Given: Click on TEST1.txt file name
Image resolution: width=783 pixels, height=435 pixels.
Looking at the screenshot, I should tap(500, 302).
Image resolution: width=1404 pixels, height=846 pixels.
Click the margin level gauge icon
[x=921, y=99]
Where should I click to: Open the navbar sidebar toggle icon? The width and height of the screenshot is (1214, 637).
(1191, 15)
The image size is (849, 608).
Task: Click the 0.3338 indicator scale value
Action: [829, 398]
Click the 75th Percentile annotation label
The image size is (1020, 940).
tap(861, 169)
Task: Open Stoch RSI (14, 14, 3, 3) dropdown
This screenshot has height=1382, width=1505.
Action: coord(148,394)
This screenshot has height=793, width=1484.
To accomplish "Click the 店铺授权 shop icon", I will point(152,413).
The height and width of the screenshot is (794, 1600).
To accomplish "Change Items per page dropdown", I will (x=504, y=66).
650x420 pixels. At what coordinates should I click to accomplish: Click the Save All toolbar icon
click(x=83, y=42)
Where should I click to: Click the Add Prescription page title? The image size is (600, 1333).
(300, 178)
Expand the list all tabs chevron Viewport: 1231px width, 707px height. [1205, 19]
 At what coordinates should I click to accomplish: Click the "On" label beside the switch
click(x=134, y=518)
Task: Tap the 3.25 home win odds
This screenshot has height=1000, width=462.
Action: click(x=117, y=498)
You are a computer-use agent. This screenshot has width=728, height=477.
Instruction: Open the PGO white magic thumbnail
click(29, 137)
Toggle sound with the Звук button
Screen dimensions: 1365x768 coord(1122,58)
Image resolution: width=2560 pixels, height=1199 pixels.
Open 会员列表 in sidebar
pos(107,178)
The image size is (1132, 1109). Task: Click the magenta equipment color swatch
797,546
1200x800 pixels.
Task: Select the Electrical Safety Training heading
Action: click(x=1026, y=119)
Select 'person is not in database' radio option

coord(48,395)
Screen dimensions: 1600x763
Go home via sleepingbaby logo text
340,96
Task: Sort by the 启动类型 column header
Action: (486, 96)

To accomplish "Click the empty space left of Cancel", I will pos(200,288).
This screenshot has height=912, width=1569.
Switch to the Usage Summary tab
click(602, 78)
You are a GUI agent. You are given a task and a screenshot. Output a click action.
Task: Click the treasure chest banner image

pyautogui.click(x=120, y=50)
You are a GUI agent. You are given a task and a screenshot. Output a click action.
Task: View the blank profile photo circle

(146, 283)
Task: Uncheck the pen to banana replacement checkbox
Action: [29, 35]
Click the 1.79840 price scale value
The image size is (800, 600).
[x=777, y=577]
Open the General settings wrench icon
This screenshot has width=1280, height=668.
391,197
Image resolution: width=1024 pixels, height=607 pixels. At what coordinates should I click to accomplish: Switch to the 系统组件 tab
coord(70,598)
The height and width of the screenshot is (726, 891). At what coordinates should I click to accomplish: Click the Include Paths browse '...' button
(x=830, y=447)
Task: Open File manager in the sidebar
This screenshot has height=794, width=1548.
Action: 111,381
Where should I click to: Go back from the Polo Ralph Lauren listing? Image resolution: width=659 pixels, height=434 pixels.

○ ○ ○ ○ ○

#### TASK TO CARRY OUT:
Copy out all of the data above, word for word and line for line.

#### THE REPLY:
Given: Click on TEST1.txt file name
Image resolution: width=783 pixels, height=435 pixels.
Looking at the screenshot, I should tap(500, 302).
Image resolution: width=1404 pixels, height=846 pixels.
Click the margin level gauge icon
[x=921, y=99]
Where should I click to: Open the navbar sidebar toggle icon? The width and height of the screenshot is (1214, 637).
(1191, 15)
The image size is (849, 608).
Task: Click the 0.3338 indicator scale value
Action: [829, 398]
Click the 75th Percentile annotation label
The image size is (1020, 940).
tap(861, 169)
Task: Open Stoch RSI (14, 14, 3, 3) dropdown
This screenshot has height=1382, width=1505.
Action: coord(148,394)
This screenshot has height=793, width=1484.
To accomplish "Click the 店铺授权 shop icon", I will point(152,413).
The height and width of the screenshot is (794, 1600).
To accomplish "Change Items per page dropdown", I will (x=504, y=66).
650x420 pixels. At what coordinates should I click to accomplish: Click the Save All toolbar icon
click(x=83, y=42)
Where should I click to: Click the Add Prescription page title? The image size is (600, 1333).
(300, 178)
Expand the list all tabs chevron Viewport: 1231px width, 707px height. [1205, 19]
 At what coordinates should I click to accomplish: Click the "On" label beside the switch
click(x=134, y=518)
Task: Tap the 3.25 home win odds
This screenshot has height=1000, width=462.
Action: click(x=117, y=498)
You are a computer-use agent. This screenshot has width=728, height=477.
Instruction: Open the PGO white magic thumbnail
click(29, 137)
Toggle sound with the Звук button
Screen dimensions: 1365x768 coord(1122,58)
Image resolution: width=2560 pixels, height=1199 pixels.
Open 会员列表 in sidebar
pos(107,178)
The image size is (1132, 1109). Task: Click the magenta equipment color swatch
797,546
1200x800 pixels.
Task: Select the Electrical Safety Training heading
Action: click(x=1026, y=119)
Select 'person is not in database' radio option

coord(48,395)
Screen dimensions: 1600x763
Go home via sleepingbaby logo text
340,96
Task: Sort by the 启动类型 column header
Action: (486, 96)

To accomplish "Click the empty space left of Cancel", I will pos(200,288).
This screenshot has height=912, width=1569.
Switch to the Usage Summary tab
click(602, 78)
You are a GUI agent. You are given a task and a screenshot. Output a click action.
Task: Click the treasure chest banner image

pyautogui.click(x=120, y=50)
You are a GUI agent. You are given a task and a screenshot. Output a click action.
Task: View the blank profile photo circle

(146, 283)
Task: Uncheck the pen to banana replacement checkbox
Action: [29, 35]
Click the 1.79840 price scale value
The image size is (800, 600).
[x=777, y=577]
Open the General settings wrench icon
This screenshot has width=1280, height=668.
391,197
Image resolution: width=1024 pixels, height=607 pixels. At what coordinates should I click to accomplish: Switch to the 系统组件 tab
coord(70,598)
The height and width of the screenshot is (726, 891). At what coordinates should I click to accomplish: Click the Include Paths browse '...' button
(x=830, y=447)
Task: Open File manager in the sidebar
This screenshot has height=794, width=1548.
Action: 111,381
Where should I click to: Go back from the Polo Ralph Lauren listing? Image resolution: width=659 pixels, height=434 pixels.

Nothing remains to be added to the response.